Todd v. Board of Pardons and Parole
2016 UT App 236
| Utah Ct. App. | 2016Background
- Shayne E. Todd petitioned for extraordinary relief challenging the Board of Pardons and Parole’s decision to delay his next parole hearing until 2029; the district court granted the Board’s motion for summary judgment and dismissed his petition.
- Todd previously raised similar arguments in a motion to correct an illegal sentence in his criminal case.
- His claims challenged: the constitutionality of Utah’s indeterminate sentencing scheme, whether Sentencing Guidelines created a liberty interest, the adequacy of the Board’s rationale sheet, and certain Board internal procedures affecting due process.
- The appeal asks the court to review the fairness of the Board’s process, not the substantive parole result; judicial review of the Board is limited to procedural fairness.

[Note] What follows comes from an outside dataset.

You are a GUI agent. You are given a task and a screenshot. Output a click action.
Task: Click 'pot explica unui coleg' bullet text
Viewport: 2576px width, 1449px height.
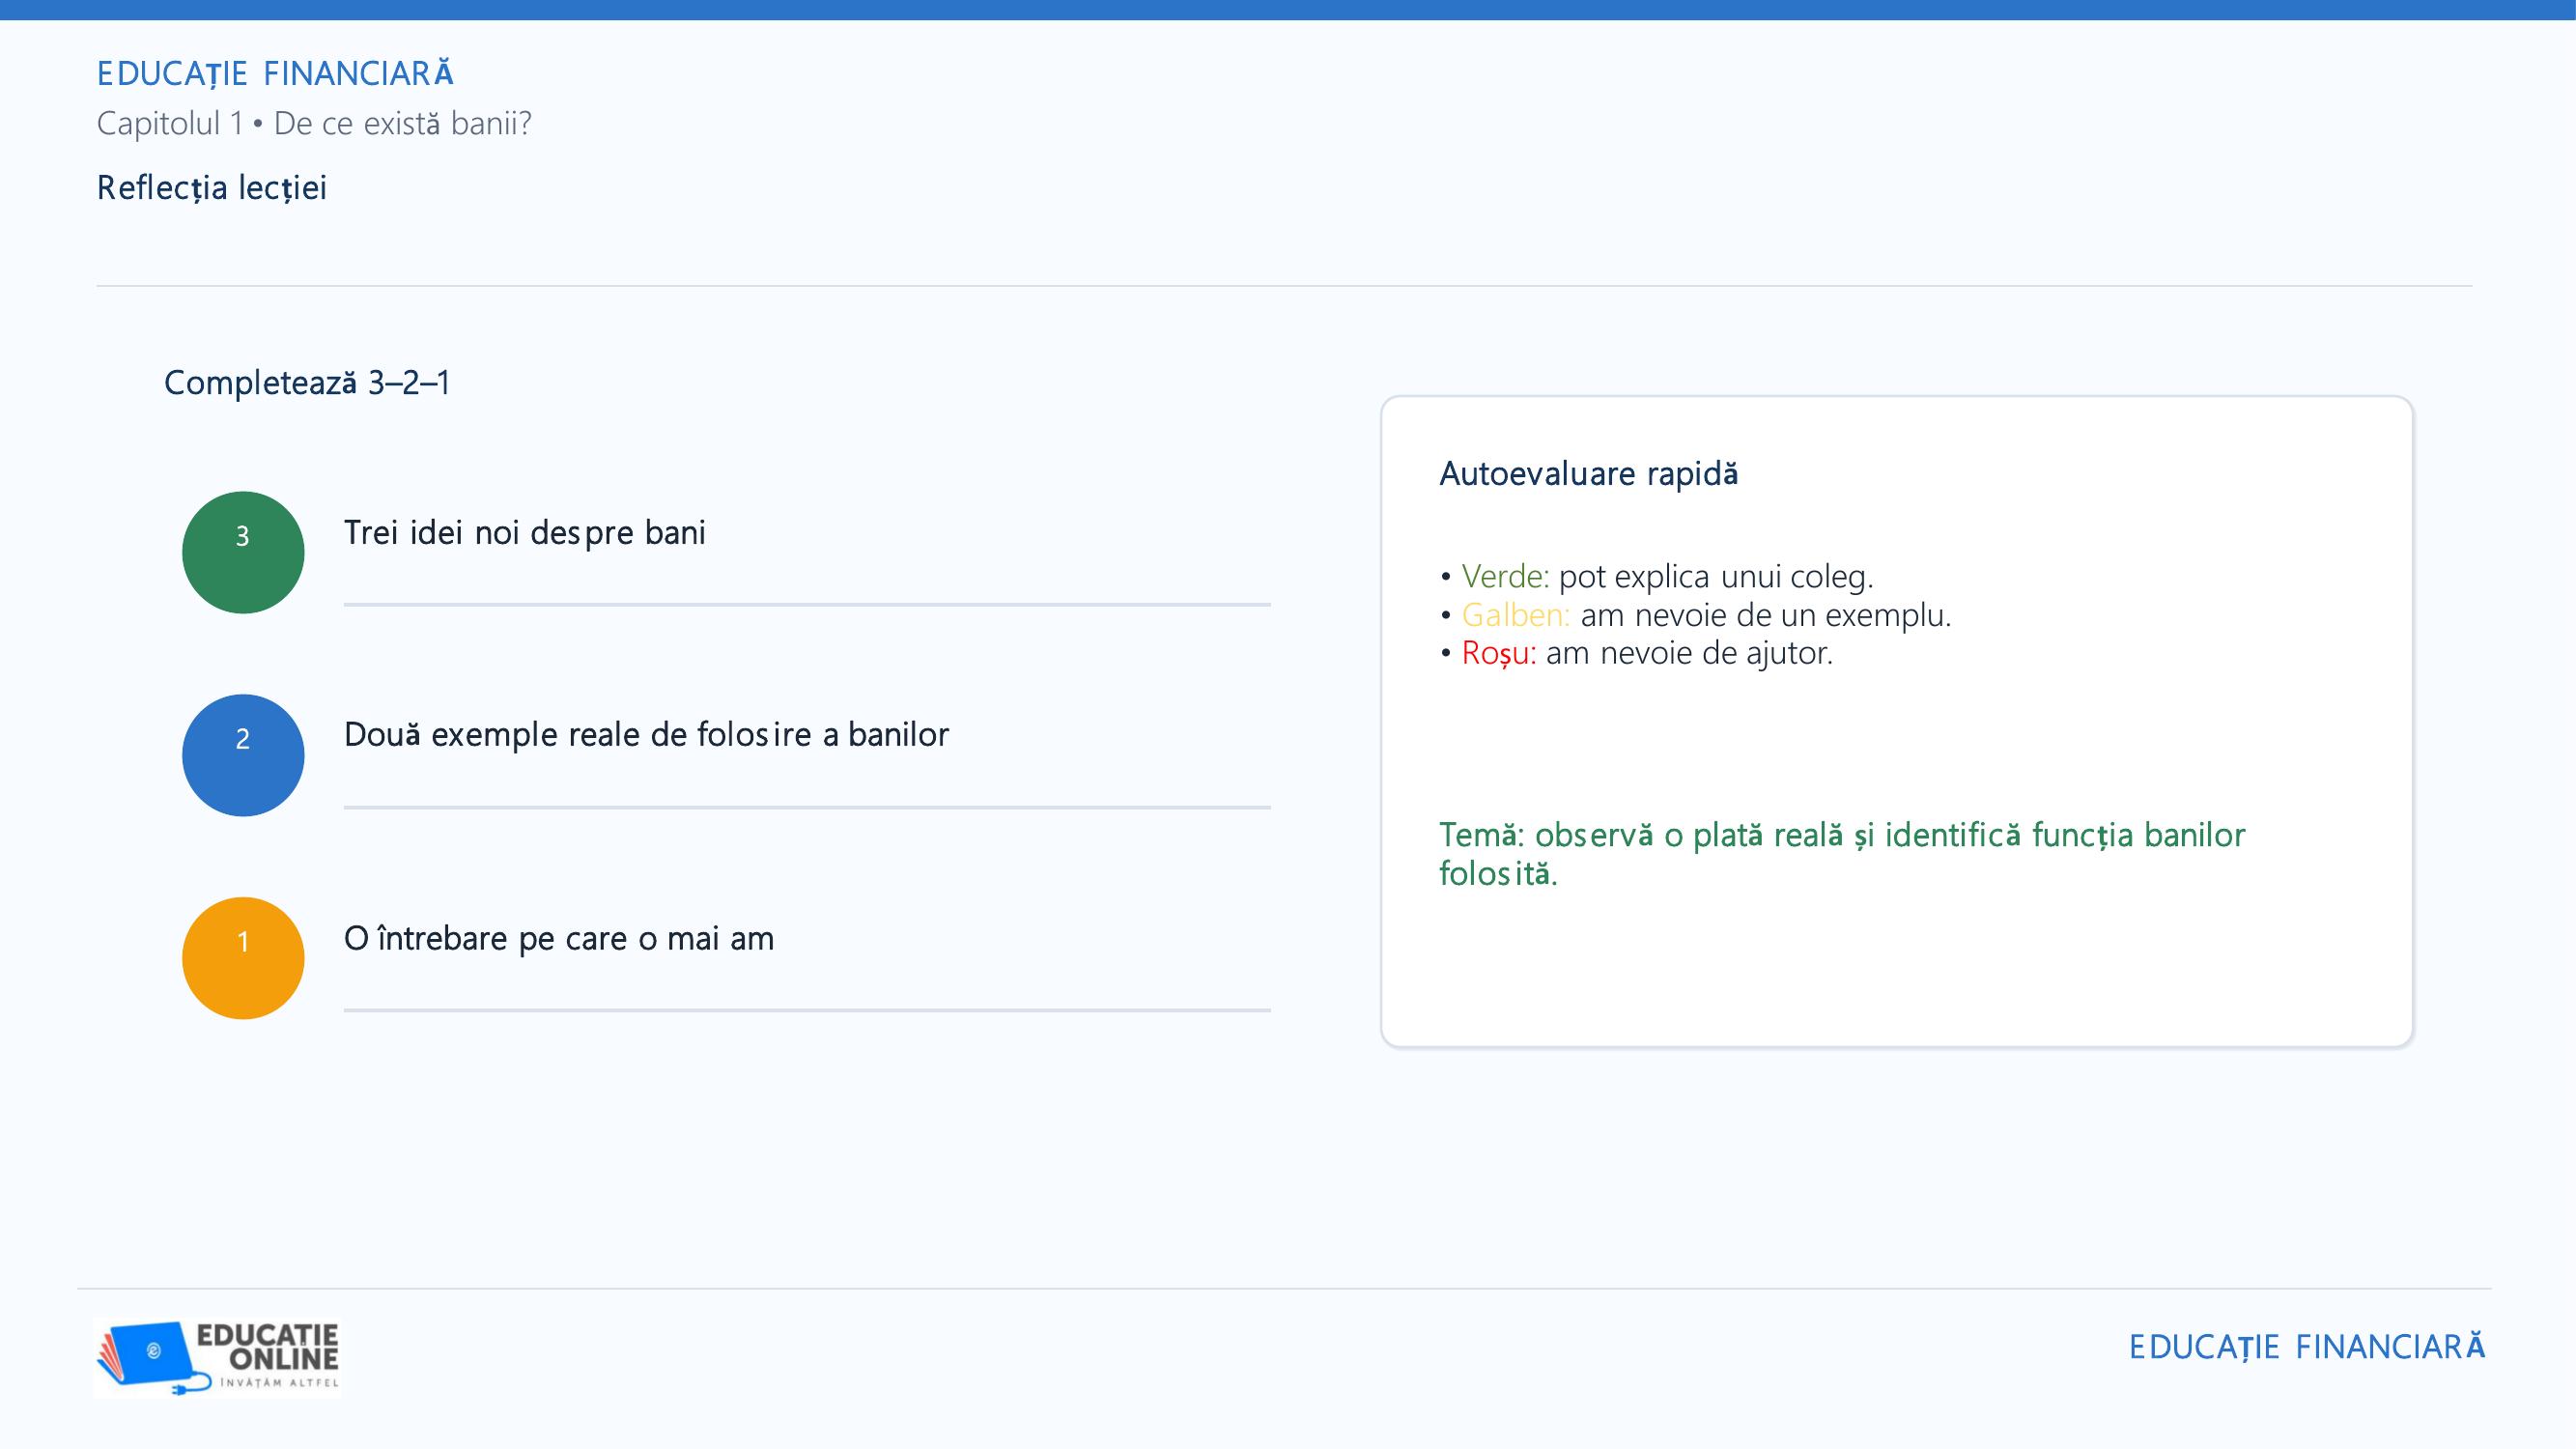point(1716,577)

- The district court rejected each of Todd’s arguments and the appellate court reviewed legal conclusions for correctness and affirmed dismissal.
Issues
| Issue | Plaintiff's Argument | Defendant's Argument | Held |
|---|---|---|---|
| Constitutionality of indeterminate sentencing | Utah’s indeterminate sentencing scheme is unconstitutional on multiple grounds | Scheme has been previously upheld as constitutional; precedent controls | Rejected — scheme is constitutional |
| Sentencing Guidelines create a liberty interest | Guidelines created an expectation of release; Board’s 2029 scheduling deprived Todd of that interest | Guidelines are nonbinding estimates and create no liberty interest; Board has full discretion | Rejected — no protected liberty interest from guidelines |
| Adequacy of Board’s rationale sheet | Preprinted checklist rationale sheet is too cursory to satisfy due process | Rationale sheet meets Board’s written-explanation requirement and due process | Rejected — rationale sheet is adequate |
| Preservation of claims about Board procedures | Board’s internal procedures violated due process | Issues were not raised below and thus not preserved for appeal | Not considered — claim not preserved |
Key Cases Cited
- State v. Telford, 48 P.3d 228 (Utah 2002) (rejecting challenge to indeterminate sentencing and following precedent)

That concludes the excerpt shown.